British academic and politician

Andrew Dewar Gibb MBE QC (13 February 1888 – 24 January 1974) was a Scottish advocate, barrister, professor and politician. He taught law at Edinburgh and Cambridge, and was Regius Professor of Law at the University of Glasgow 1934–1958. Gibb was the leader of the Scottish National Party (SNP) from 1936 to 1940.

==Early life and career==
Born in Paisley, the son of William Fletcher Gibb, a doctor, Gibb was educated at Paisley Grammar School, Homefield Preparatory School, Trinity College, Glenalmond, and the University of Glasgow, where he graduated with an MA in 1910 and an LLB in 1913.

Following graduation, Gibb was called to the Scottish bar in 1914. During World War I he served in France with the 6th Battalion of the Royal Scots Fusiliers, achieving the rank of major. He also served as an adjutant to Winston Churchill during the short period in 1916 when Churchill was the battalion's commanding officer. Gibb became a member of the English bar in 1917 and practised as a barrister in England. In 1929 he was appointed as lecturer in English law at the University of Edinburgh, and from 1931 to 1934 he was lecturer in Scots law at the University of Cambridge.

In 1934, Gibb was appointed Regius Professor of Law at the University of Glasgow, and from 1937 to 1939 and 1945 to 1947 was Dean of the university's Law Faculty. As a legal scholar he edited a range of works, including successive editions of a text on the law of maritime collisions, and on the position of Scots law in the United Kingdom. His Students' Glossary of Legal Terms was published in 1946, and four editions of his Preface to Scots Law were published between 1944 and 1964. In 1947, he became a King's Counsel, and from 1955 to 1957 he was the chairman of the Saltire Society. Gibb retired from his professorship in 1958, and was awarded an honorary Doctor of laws degree by the university the following year.

==Political career==
Andrew Dewar Gibb was politically active throughout his adult life. He began his political career in the 1920s as a supporter of the Unionist Party, and stood unsuccessfully as a Unionist parliamentary candidate for Hamilton in 1924, and for Greenock in 1929.

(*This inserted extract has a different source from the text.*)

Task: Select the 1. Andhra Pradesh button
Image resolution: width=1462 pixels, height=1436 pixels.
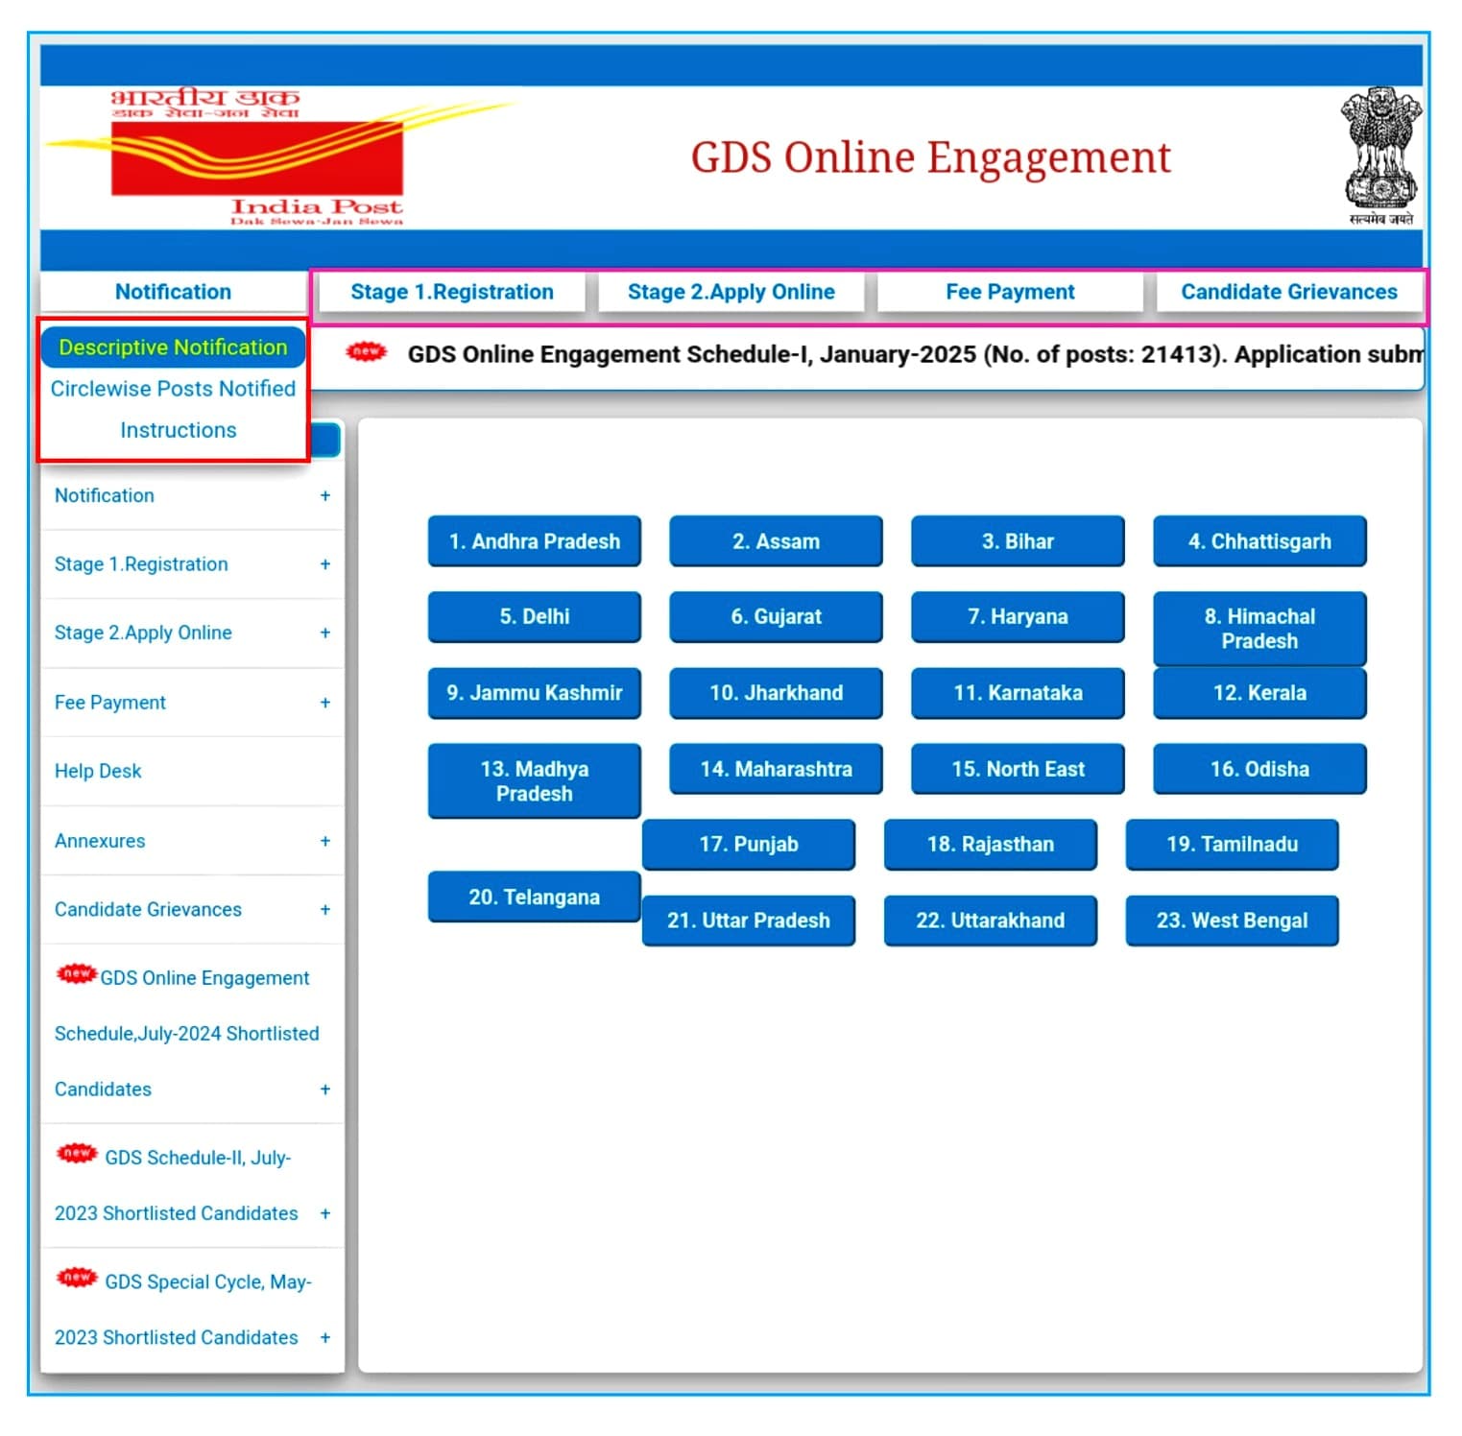Action: [x=535, y=541]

During the 1920s, Gibb came to the view that Scotland had been ill-served by the union of 1707. His book Scotland in Eclipse (1930) linked the economic depression with a wider cultural malaise in Scotland. In particular, he believed that Scotland's status as a partner in the imperial mission had been compromised by her lowly status in the United Kingdom. While he moved towards a Scottish nationalist position, he also retained a right-wing world view, and imperial questions remained prominent in his writings.

Gibb's involvement in Scottish nationalism came initially as a member of the Scottish Party, which had been founded as a counterbalance to the left-wing National Party of Scotland. In 1934, he became a founder member of the Scottish National Party (SNP), and was the second leader of the SNP, serving from 1936 until 1940. Gibb stood as an independent for the Combined Scottish Universities constituency in the 1935 general election, and as an SNP parliamentary candidate in the 1936 Combined Scottish Universities by-election, taking 31.1% of the vote and second place in the poll. However, he was less successful at the 1938 by-election, his share falling to 18.2%. Gibb resigned as leader of the SNP in 1940, due to what he regarded as its rapid lurch to the left. By 1947 he was considering returning to the Unionist Party, and possibly running for Parliament once more under their banner.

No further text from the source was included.